(TASKS):
1. In the Senate speech on the Defence Legislation Amendment (Parliamentary Approval of Overseas Service) Bill 2014, what reason does Lambie give for concluding that the bill goes too far? Answer in one to three sentences.
2. Carry on with Lambie's Senate speech on the overseas service bill, starting after its last sentence.

(EXCERPTED PASSAGE):
Senate debates

Thursday, 4 September 2014

Bills

Defence Legislation Amendment (Parliamentary Approval of Overseas Service) Bill 2014; Second Reading

11:35 am

Photo of Jacqui LambieJacqui Lambie (Tasmania, Palmer United Party) Share this | Hansard source

I rise to briefly speak to the Defence Legislation Amendment (Parliamentary Approval of Overseas Service) Bill 2014. I believe that the current system and process Australia has in place to make a decision to go to war is a flawed process and could be improved. I also believe that the people involved in making a decision on whether to go to war—the current executive—are not capable of making sound decisions. However, after consulting with people who have risked all and served their country in Iraq and Afghanistan, I believe the Greens proposition contained in this bill goes too far and places unnecessary constraints on the executive. I believe that the constraints on the executive proposed by the Greens, as written in this bill, go too far.

(DATA EXTRACT):

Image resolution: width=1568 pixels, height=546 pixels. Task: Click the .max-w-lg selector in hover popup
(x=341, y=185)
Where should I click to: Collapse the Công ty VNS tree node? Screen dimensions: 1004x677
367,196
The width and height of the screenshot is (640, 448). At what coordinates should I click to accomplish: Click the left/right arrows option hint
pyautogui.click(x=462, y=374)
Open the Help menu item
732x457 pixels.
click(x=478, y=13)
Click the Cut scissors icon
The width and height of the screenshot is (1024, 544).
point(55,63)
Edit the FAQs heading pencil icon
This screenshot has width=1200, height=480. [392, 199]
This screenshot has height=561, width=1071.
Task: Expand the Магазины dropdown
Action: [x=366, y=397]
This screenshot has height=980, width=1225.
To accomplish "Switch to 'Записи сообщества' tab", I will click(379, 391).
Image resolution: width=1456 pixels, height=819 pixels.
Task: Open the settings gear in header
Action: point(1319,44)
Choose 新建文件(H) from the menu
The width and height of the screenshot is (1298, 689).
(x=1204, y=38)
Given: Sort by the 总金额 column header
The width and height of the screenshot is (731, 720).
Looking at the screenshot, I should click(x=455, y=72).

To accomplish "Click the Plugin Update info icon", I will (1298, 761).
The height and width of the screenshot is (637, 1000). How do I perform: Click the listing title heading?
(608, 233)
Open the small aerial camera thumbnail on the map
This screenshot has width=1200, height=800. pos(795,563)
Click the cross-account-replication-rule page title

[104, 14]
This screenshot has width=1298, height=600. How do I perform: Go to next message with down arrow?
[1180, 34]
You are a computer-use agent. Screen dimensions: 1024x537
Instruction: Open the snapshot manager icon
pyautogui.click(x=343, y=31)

(RESPONSES BY TASK):
1. Lambie reached that view after consulting with people who had risked everything and served Australia in Iraq and Afghanistan. On that basis, Lambie judged that the Greens proposition places unnecessary constraints on the executive.

2.
The executive needs to be empowered to continue to be able to make quick decisions and make quick deployments in order to properly protect national security. However, there has to be a point at which a military deployment or commitment is discussed and debated in the houses of parliament—perhaps in a joint sitting—in order to ensure that we always maintain mission relevance. And there should not be just one debate. After consulting with veterans, I believe that parliamentary debate should always occur at a point in time when the nature of the military operation significantly changes, for example, when it goes from a humanitarian action into a stabilisation phase or a war-fighting phase.

David Day, one of Australia's famous authors, has written a book called The Politics of War: Australia at War 1939-45 from Churchill to Macarthur. It will benefit this debate if senators reflect on the words of David Day,

which put this debate into historical perspective and context. He wrote:

The outbreak of war therefore raised the question of how far Australia should go in supporting Britain against Germany where the military threat to Australia was limited, while a possibly imminent and very direct threat loomed large inthe Pacific.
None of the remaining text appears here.